## CONSIGNES DE L'EXERCICE
1) Dans le texte sur le Labyrinthe, reformulez sous forme de liste courte le passage qui va de « Le Labyrinthe est une grille initiatique » à « sa propre destinée ». Conservez-en les idées principales.
2) Les affirmations suivantes sont-elles conformes au texte sur le Labyrinthe ? Pour chacune, répondez par oui ou par non, puis citez fidèlement les mots du texte qui permettent de trancher.
(a) Le Labyrinthe est un piège conçu pour s'égarer.
(b) Le voyageur peut choisir librement son chemin.
(c) Le fil d'Ariane est un tracé conçu par les Anciens.
3) Poursuivez le texte sur le Labyrinthe à partir de sa dernière phrase.

## TEXTE FOURNI
- - -

L'être qui parvient au centre
croit se confondre dans ce centre et donc disparaître ou
alors faire
disparaître le Labyrinthe. Le voyageur s’enrichit
de bagages qu’il rencontre au
cours de ses pérégrinations. Doit-il les
conserver ?
Le chemin est un
repérage dans la diversité de
propositions nouvelles que le voyageur reçoit en permanence.
Il en tire des
informations pour se guider, s’orienter
vers un orient immuable et sensible dont il a la prescience.
Le chemin est une
sorte de cordelette, de corde
dont les nœuds sont des portes à franchir. La
corde s’étire selon les lois de
la Vie, dès lors le voyageur ne peut choisir
d’autre chemin que celui que lui
impose le soudain éveil de sa perception. Le Labyrinthe
n’est pas un piège
conçu pour s’égarer, il est
là pour diriger les pas vers ce qui est juste. Il
ne représente pas des fausses pistes, il est
l’itinéraire de la rectification
permanente de l’être pris dans ses
égarements ou son destin mal maîtrisé.
Il propose une sorte de
« moule » du
voyage exemplaire et une carte, de libres lectures, d’un
chemin à la hauteur de
ses ambitions les plus justes.
Le Labyrinthe est
une grille initiatique que
l’on compare avec sa propre empreinte
personnelle. Il instaure alors un itinéraire de conscience
qui offre le moyen
de pénétrer la profondeur de notre monde, de
s’y plonger puis d’en sortir afin
d’accomplir selon les lois sa propre destinée.
C’est
ainsi que le Labyrinthe est aussi une règle
de Vie. Non pas une règle comme
des hommes peuvent en établir à leur guise, mais
comme un juste rappel
permanent de notre accomplissement du devoir.
Ceux qui travaillent
les plans initiatiques, à
partir de rituels ou d’organisations
cérémonieuses, devraient réhabiliter
un tel
symbole. D’une richesse secrète
évidente, source d’une naissance permanente
dans la conciliation de l’individu : le
Un du cosmos et le multiple du Tout. Le fil
d’Ariane est en réalité un
tracé conçu par les Anciens. Toutefois, il ne
s’agit pas d’une transmission,
mais d’une proposition-témoignage.

- - -

## DONNÉES FOURNIES
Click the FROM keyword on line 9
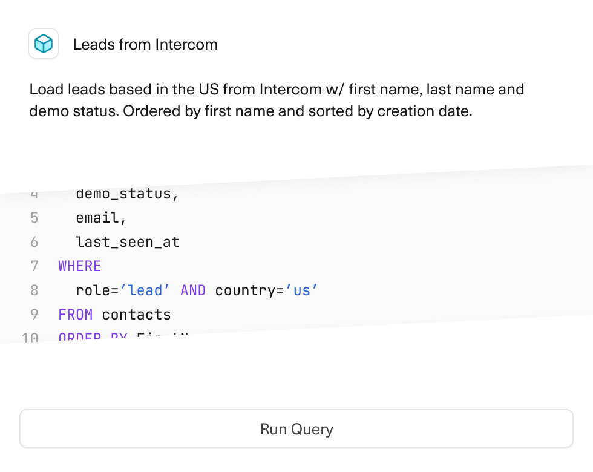Viewport: 593px width, 472px height. click(x=76, y=315)
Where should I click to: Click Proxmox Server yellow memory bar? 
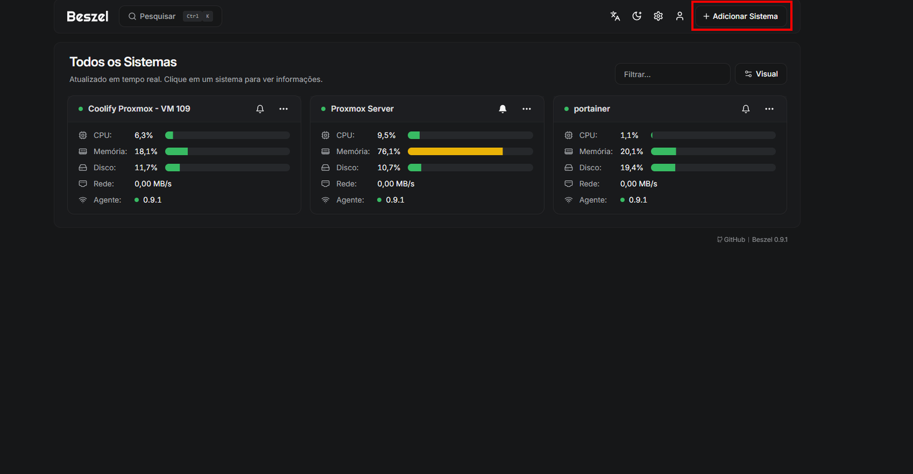tap(455, 151)
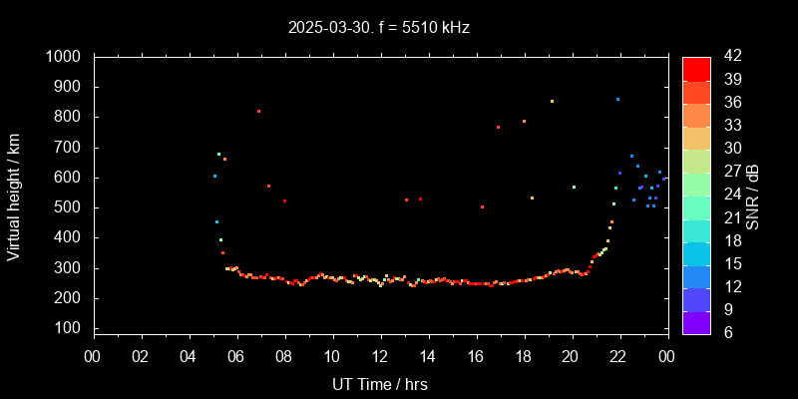Click the blue data point near 860 km
The height and width of the screenshot is (399, 798).
(x=617, y=99)
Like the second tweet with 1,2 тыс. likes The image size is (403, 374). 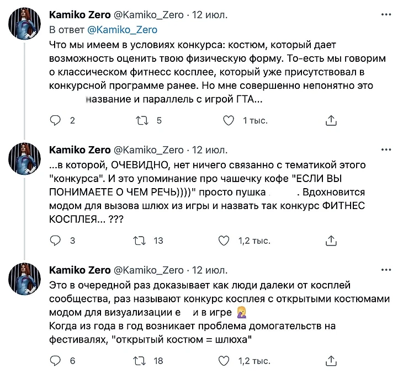224,240
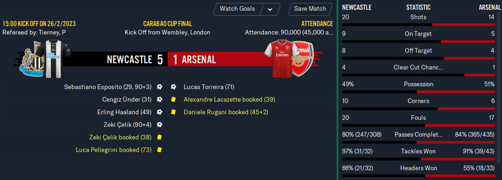Click the Watch Goals button

click(x=237, y=9)
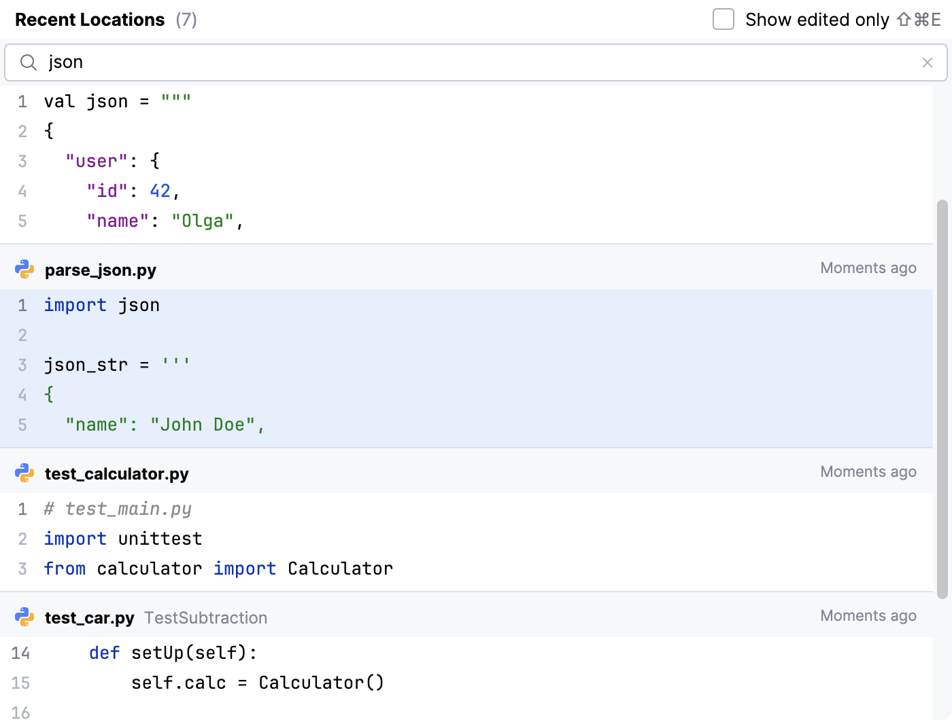Click the vertical scrollbar thumb

pyautogui.click(x=942, y=399)
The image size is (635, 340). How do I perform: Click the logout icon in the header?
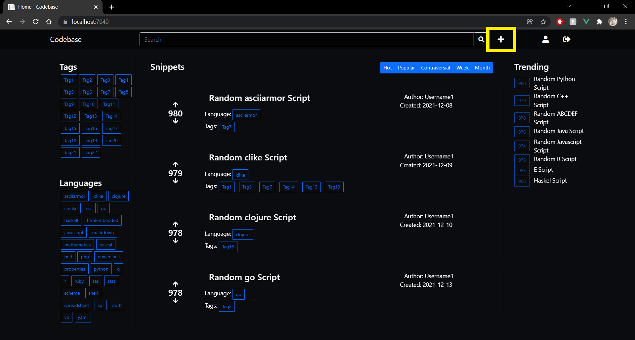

- - -

## RÉPONSES AUX CONSIGNES
1)
- Le Labyrinthe est une grille initiatique, que l'on compare à sa propre empreinte personnelle.
- Il instaure un itinéraire de conscience.
- Cet itinéraire permet de pénétrer la profondeur de notre monde, de s'y plonger puis d'en sortir.
- Le but est d'accomplir sa propre destinée selon les lois.

2)
(a) Non : « Le Labyrinthe n’est pas un piège conçu pour s’égarer ».
(b) Non : « le voyageur ne peut choisir d’autre chemin que celui que lui impose le soudain éveil de sa perception ».
(c) Oui : « Le fil d’Ariane est en réalité un tracé conçu par les Anciens ».

3)
On peut y
déceler le thème du mariage, ou celui
du combat avec soi-même (le Minotaure, l'Hydre) ou encore
celui de la rencontre
de l’inconnu (de l’autre qui est en fait
nous-mêmes), celui de la connaissance
des ténèbres (ou du monde souterrain), pour y
trouver son contraire : la
Lumière.
Le Labyrinthe est un
révélateur. Celui qui nous
offre la capacité de nous construire selon l'enseignement
géométrique. Il faut
apprendre à reconnaître cet ordonnancement
inconnu. On peut se demander si les
cinq polyèdres ne sont pas une proposition
labyrinthique ?
Il est une
géométrie sidérale qui manifeste,
à
tous ceux qui le souhaitent, une entrée permanente dans le
mystère. Cette
entrée du Labyrinthe n’est pas cachée,
mais elle n’a de signification que par
rapport à celle du centre.
Le Labyrinthe peut
exprimer également
l’expérimentation (Labyrinthe = Laboratoire). Il
ne peut y avoir de retour en
arrière. Chaque avancée détruit la
précédente. Ce symbole
pousse l'impétrant à avancer de nouveau,
à parcourir la voie et donc à se
mettre en mouvement permanent. Car on ne peut rester statique.
C’est pour cela
que vivre le Labyrinthe en conscience, c’est
décider de mourir. Mourir à
soi-même, mourir aux faux chemins, à
l’apparence des êtres et des choses.
C’est
accepter de pénétrer dans un processus
éternel.
Bien sûr, comme tout symbole,
le Labyrinthe est
avant tout un prétexte pour suggérer, proposer
d’autres ouvertures sur d’autres
modes de pensée qu’une simple étude
mentale ne peut révéler. Il a la richesse
de son propre chemin. C’est pourquoi chaque symbole peut
être vu comme un
Labyrinthe.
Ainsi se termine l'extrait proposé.